Copy every line of the following data that includes the string "agent".

[Recorded data]
↓↓↓

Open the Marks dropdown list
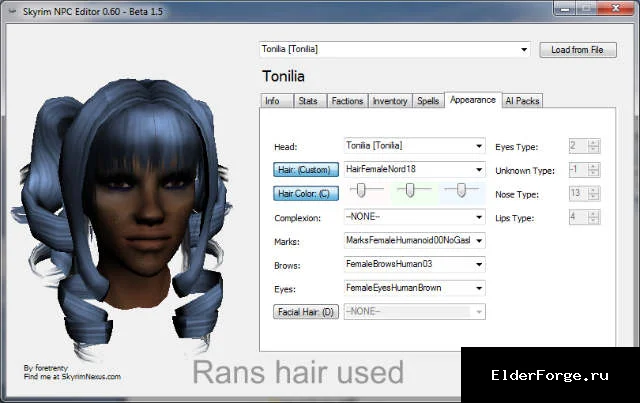tap(479, 241)
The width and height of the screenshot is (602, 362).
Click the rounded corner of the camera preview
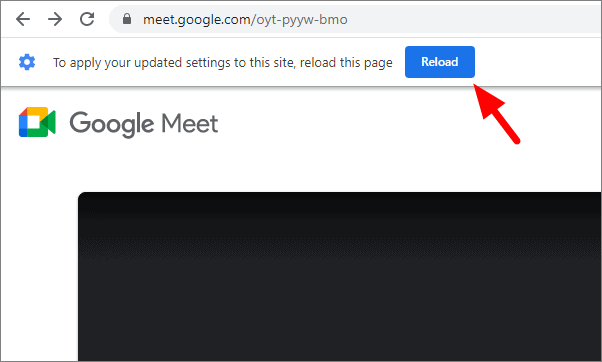[83, 196]
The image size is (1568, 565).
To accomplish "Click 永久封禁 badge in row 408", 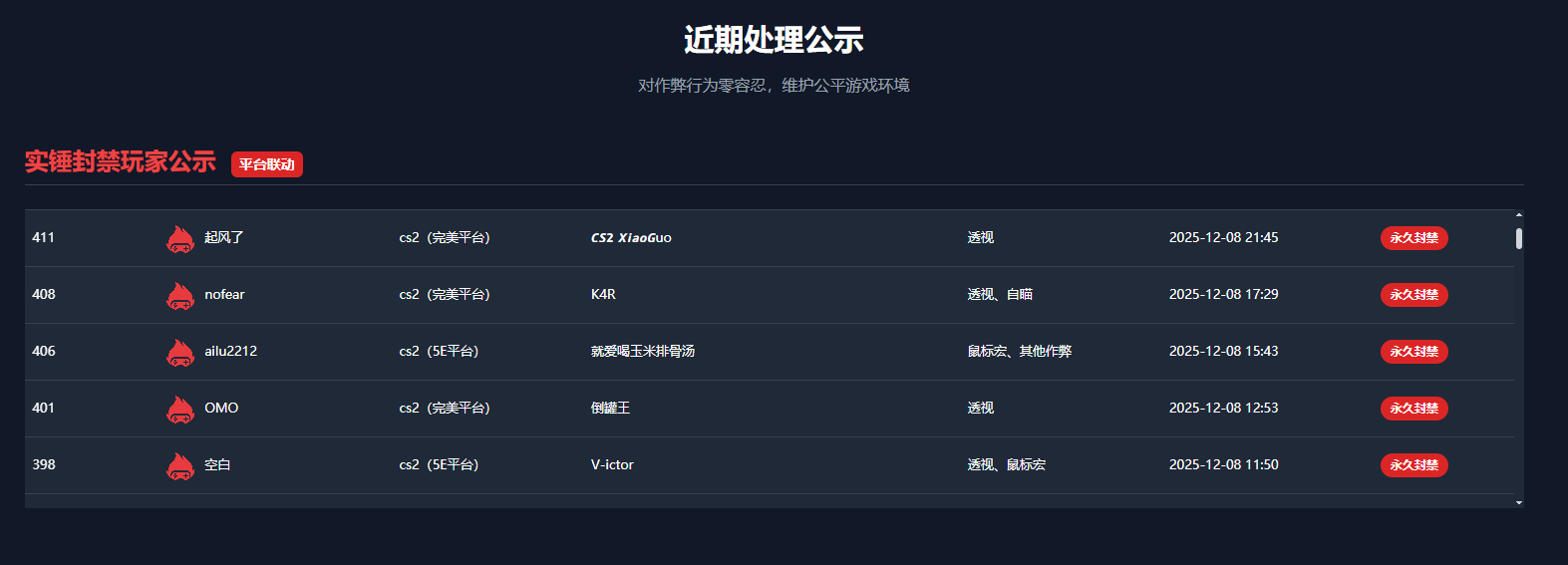I will click(1413, 295).
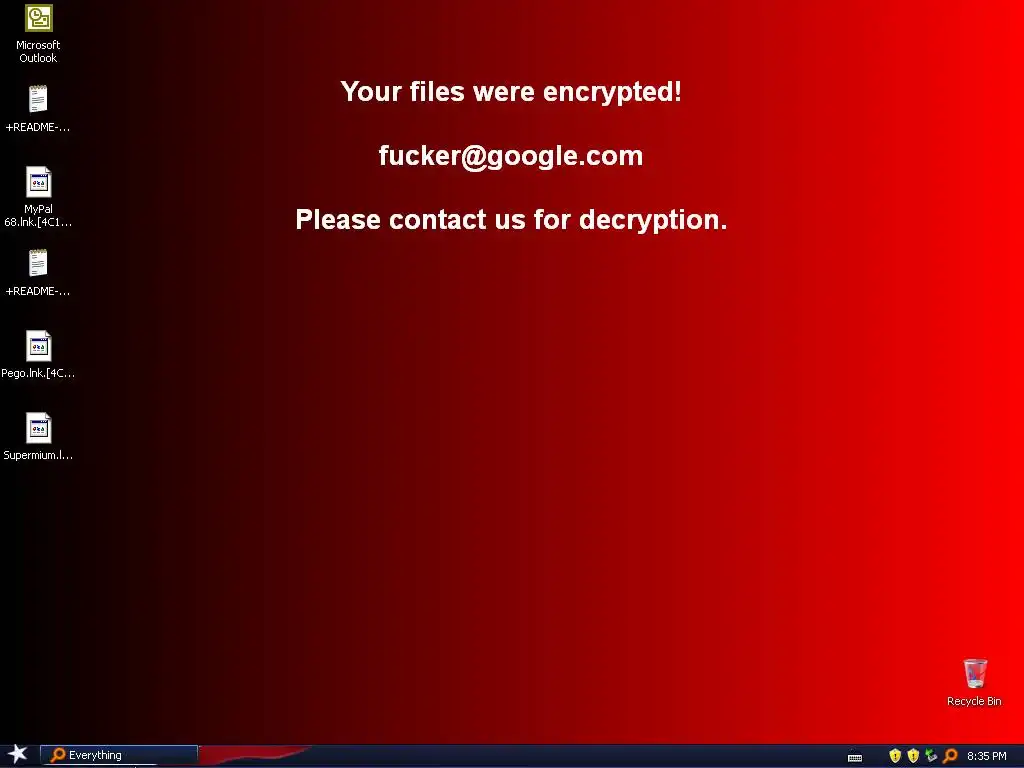Open the on-screen keyboard tray icon
1024x768 pixels.
(x=855, y=757)
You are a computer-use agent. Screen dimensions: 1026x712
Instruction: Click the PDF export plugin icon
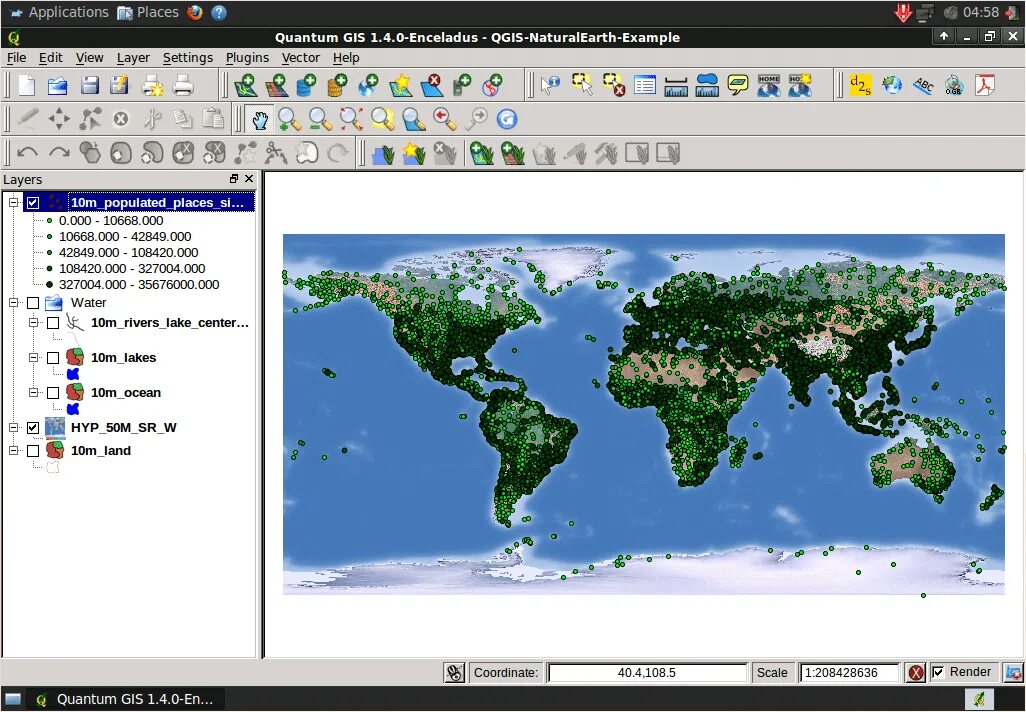point(987,86)
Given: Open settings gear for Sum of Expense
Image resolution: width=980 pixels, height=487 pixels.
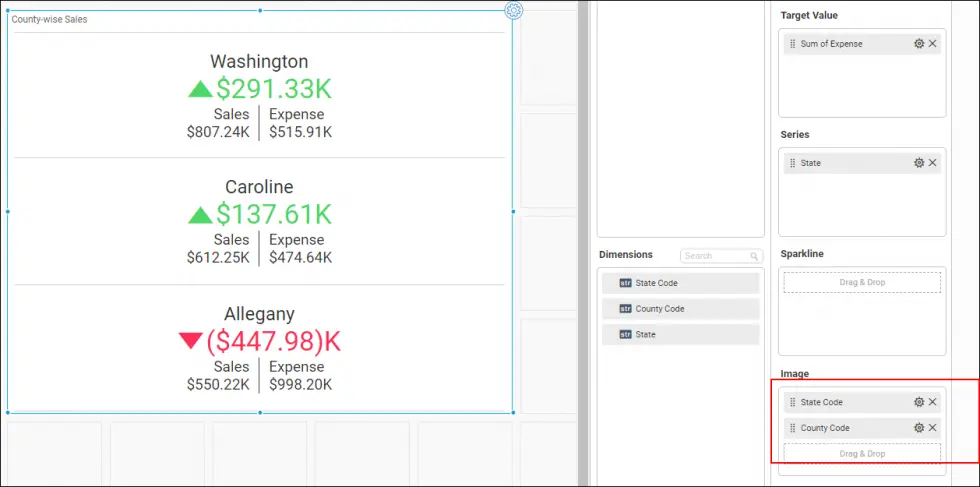Looking at the screenshot, I should (919, 44).
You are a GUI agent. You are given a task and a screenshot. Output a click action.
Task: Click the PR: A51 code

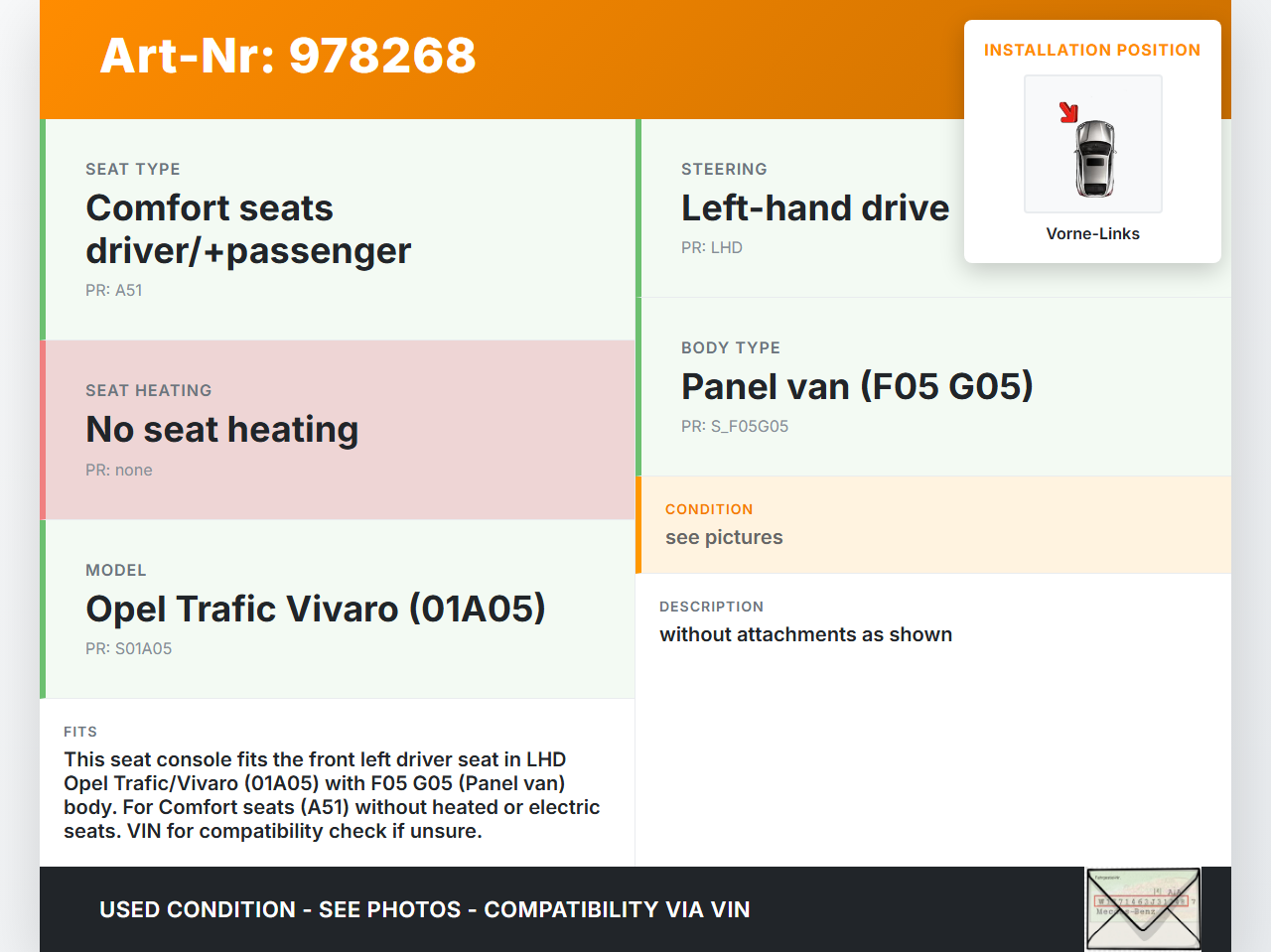[114, 291]
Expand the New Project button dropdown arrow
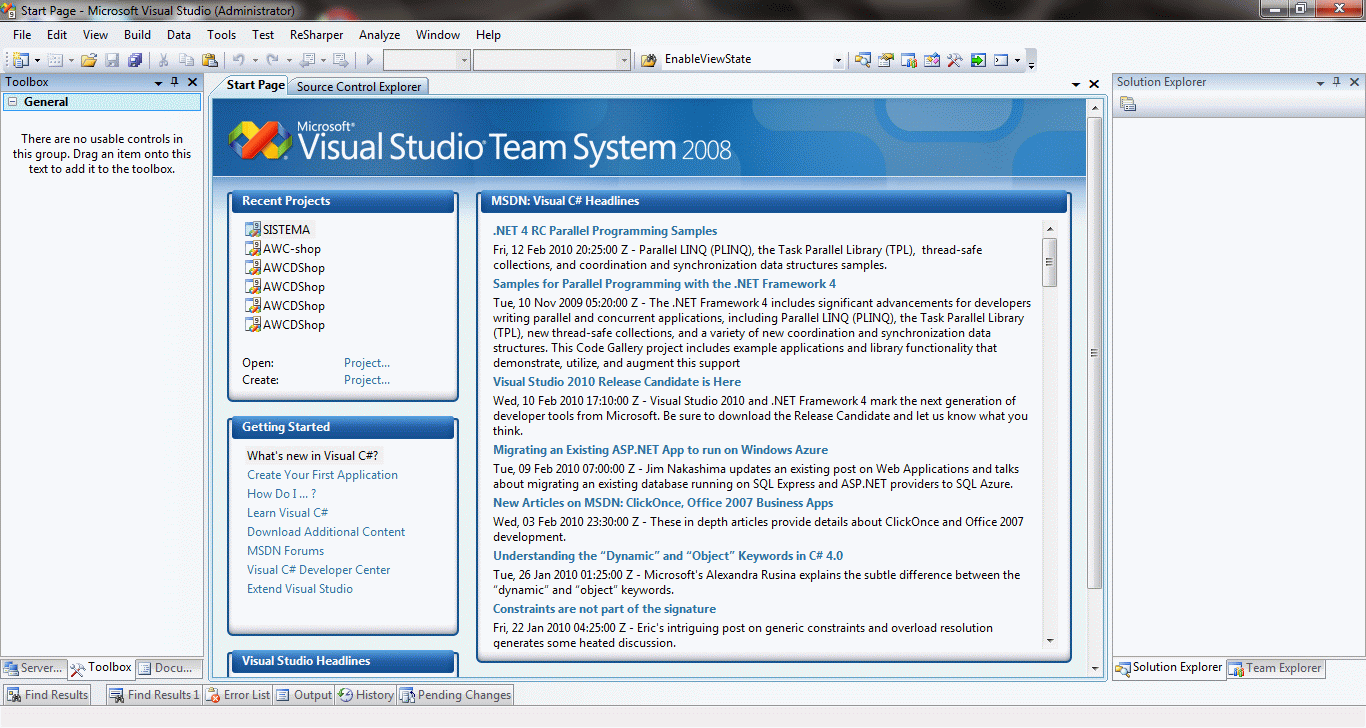This screenshot has width=1366, height=728. (x=37, y=60)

↑↑↑

# TASK RESULT
You are a computer-use agent. Screen dimensions: 1026x712
You are a GUI agent. You are given a task and a screenshot. Output a click action.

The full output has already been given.